IL DOPOPARTITA DI MILANO-VIRTUS
Tre vittorie e tre sconfitte al termine del “ciclo terribile” che si era pronosticato all’uscita dei calendari, senza considerare la variabile Brescia. La Virtus al momento è nel gruppone di squadre che va dal sesto al decimo posto, assieme a Varese, Cremona, Sassari e Cantù.
La partita di ieri ha ancora una volta fatto emergere pregi e difetti di questa squadra, che sono sempre più evidenti. Il talento (del quintetto base, soprattutto) non è in discussione, e finora i bianconeri se la sono sempre giocata con tutti, conducendo a lungo anche a casa dei favoriti numero uno per lo scudetto. Se le partite finissero dopo 30 minuti, la Virtus sarebbe imbattuta. E invece nell’ultimo quarto è arrivato - ancora una volta - il calo. Stanchezza e scarsa lucidità, scelte rivedibili e anche un po’ di sfortuna: fatto sta che negli ultimi cinque minuti la Virtus ha segnato zero punti, e ha perso ancora una volta.
Di sicuro una delle possibili cause è la scarsa profondità del roster: la Segafredo è una squadra corta, sia perché manca l’ormai famoso numero quattro sia perché a questo livello (Venezia e Milano, quindi l’eccellenza del campionato) il secondo quintetto fa fatica, ieri 7 punti e -5 di valutazione totale.
I titolari quindi giocano tanto (ieri 36 minuti per Slaughter - recuperato a tempo di record - e Aradori, 29' per Alessandro Gentile e Lafayette) e arrivano alla fine molto stanchi e poco lucidi. L’altro problema sembra esserci in regia. Lafayette è prima di tutto un realizzatore (anche se sta tirando male, ieri malissimo) e non proprio un playmaker d’altri tempi, e anche per Stefano Gentile rallentare i ritmi e ragionare non sembrano esattamente la specialità della casa. E così capita che negli ultimi quarti si vada avanti con le iniziative individuali, che dopo un po’ possono diventare prevedibili: 12 punti segnati nell’ultimo periodo con Venezia, 9 ieri sera.
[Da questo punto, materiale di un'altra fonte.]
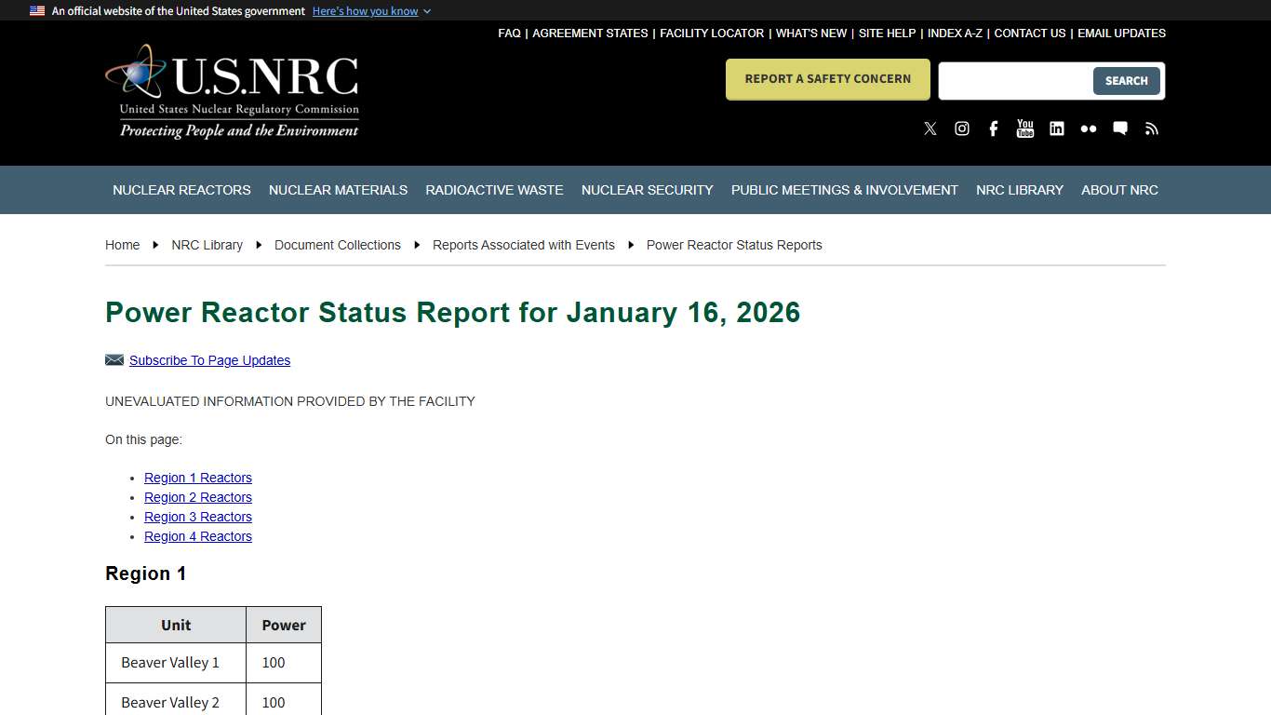This screenshot has width=1271, height=715.
Task: Open NRC's X profile icon
Action: 930,128
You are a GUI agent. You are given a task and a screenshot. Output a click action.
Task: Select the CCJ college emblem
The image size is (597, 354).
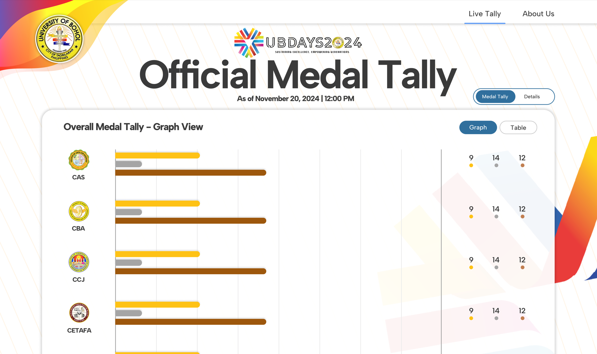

Ne esce il ritratto di una squadra che ha un grande potenziale, ma a cui per l’altissimo livello sembra mancare qualcosa, di sicuro un giocatore ma non solo. Il centesimo per fare l’euro, come ha detto Klaudio Ndoja.
Ora, cosa si vuole fare? Sarà la proprietà a deciderlo. Se l’obiettivo confermato restano i playoff, allora potrebbe bastare un innesto “normale”, sapendo che comunque la concorrenza è folta. Se invece si deciderà di puntare più in alto, a quei primi quattro posti che sembrano così vicini e così lontani, allora l’innesto dovrà essere un top player, come auspicato da patron Zanetti, se si riuscirà a trovarlo. E magari, chissà, non solo uno.